Will the recession make 20 and 30-somethings more pessimistic and risk averse for the rest of their lives?
Yes. There's a lot of research to suggest that. It's a particularly bad situation for young people because we're already not investing as much as we need to. Going forward, there will be people who say, 'I'm not investing in the stock market,' or 'Crooks can still my money.' It's hard to convince people, 'No, you have to look long term.' In any 30-year period, the stock market has always gone up.
How can you encourage people to invest when those who were doing so have lost upwards of 50 percent of their money over the last eight months?
There are two separate things: The intellectual and mathematical part, and the emotional part. If I told you nine months ago that you could pick the same investments on a 50 percent sale, it sounds very attractive. But we think of it as a 50 percent loss. Tremendous wealth has been lost, nobody can deny that. But if you're in your 20s or 30s, you don't need money for 30 or 40 years. So on an intellectual and mathematical side, you think, 'I'm going to continue dollar-cost averaging into the market.'
As for the emotional part, I can understand the emotion of saying, 'I've lost so much, I'm going to pull it all out. People often think they have just two levers to pull, put money in or pull money out. But there are other options. You could pull less in, put more in savings, re-allocate investments to put more in fixed income -- there are so many different levers you can pull. If you pull money out, you're guaranteeing you won't be in the market when it returns.

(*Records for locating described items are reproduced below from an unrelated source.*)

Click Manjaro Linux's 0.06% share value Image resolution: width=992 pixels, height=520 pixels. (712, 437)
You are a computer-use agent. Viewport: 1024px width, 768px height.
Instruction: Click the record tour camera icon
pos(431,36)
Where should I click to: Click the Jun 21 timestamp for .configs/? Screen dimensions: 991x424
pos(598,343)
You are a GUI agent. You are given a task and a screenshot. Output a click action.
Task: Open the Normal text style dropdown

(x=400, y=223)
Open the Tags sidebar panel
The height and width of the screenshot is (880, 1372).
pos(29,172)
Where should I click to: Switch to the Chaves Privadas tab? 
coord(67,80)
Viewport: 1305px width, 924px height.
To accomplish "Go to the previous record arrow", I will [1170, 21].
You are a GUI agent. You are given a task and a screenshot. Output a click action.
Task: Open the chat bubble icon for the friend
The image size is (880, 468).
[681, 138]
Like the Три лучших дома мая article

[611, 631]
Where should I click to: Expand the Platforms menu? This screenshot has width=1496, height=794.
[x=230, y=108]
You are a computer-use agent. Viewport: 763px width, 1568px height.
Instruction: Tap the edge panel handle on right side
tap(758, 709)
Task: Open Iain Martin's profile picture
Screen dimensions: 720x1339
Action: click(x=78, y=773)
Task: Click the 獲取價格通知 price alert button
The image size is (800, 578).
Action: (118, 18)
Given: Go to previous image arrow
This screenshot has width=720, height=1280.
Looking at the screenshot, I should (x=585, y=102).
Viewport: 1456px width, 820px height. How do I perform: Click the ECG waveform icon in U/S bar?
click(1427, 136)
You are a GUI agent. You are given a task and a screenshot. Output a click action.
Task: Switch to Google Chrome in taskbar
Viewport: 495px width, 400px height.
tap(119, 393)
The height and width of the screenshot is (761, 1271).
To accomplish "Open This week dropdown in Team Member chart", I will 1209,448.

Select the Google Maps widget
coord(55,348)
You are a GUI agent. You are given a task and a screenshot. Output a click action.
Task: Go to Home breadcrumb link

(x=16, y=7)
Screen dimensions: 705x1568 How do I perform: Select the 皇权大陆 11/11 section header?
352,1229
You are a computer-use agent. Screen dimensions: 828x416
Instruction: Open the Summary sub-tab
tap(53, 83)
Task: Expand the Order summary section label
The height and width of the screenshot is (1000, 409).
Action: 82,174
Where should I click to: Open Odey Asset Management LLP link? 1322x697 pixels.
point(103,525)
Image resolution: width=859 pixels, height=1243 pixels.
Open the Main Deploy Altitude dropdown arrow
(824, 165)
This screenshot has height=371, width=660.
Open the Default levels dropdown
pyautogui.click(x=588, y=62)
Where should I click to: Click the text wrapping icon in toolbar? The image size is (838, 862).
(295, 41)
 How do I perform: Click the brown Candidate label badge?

But what if it doesn't return? Japan's stock market has been virtually stagnant for decades.
There are functional and structural differences between us and Japan, but without getting too deeply into that, what strongly effects my belief going forward is what happened in the past. The past doesn't predict the future, but it gives us a fairly accurate view of what's likely to happen. Whether it returns 6 percent or 8 percent -- we can split hairs over that -- the question is, do you fundamentally believe the stock market will go up. If you believe that, then invest. If you don't, where do you put your money? If you only put it in a savings account, it's not going to give you the returns you need to live on. You have to take risks to get potentially high returns.
People like to complain about the economy, but the economy versus your finances are very different. My question is, 'Have you automated your accounts? Do you use a bank account with overdraft fees? Have you set up a conscious spending plan? How much is dedicated to a savings account versus going out and eating?'
I assume you follow your own advice and have money in the stock market, and it must have lost significant value lately. How do you not get down about that?
I built an infrastructure where I only focus on one thing -- earning more. It gets automatically disbursed -- 20 percent to investments, 5 percent to savings, etc. In terms of dealing with losses, first of all, I don't check into my investments every day, and I don't think anyone should. Second, there's a difference between losing when everyone is gaining and losing when everyone has lost.
I'm resolutely focused on the long-term. I do believe the long-term prospects are great, but I'm not a prognosticator. My focus is on living a rich life, which also means being able to visit a friend or buy what you want. Being rich is just partially about money.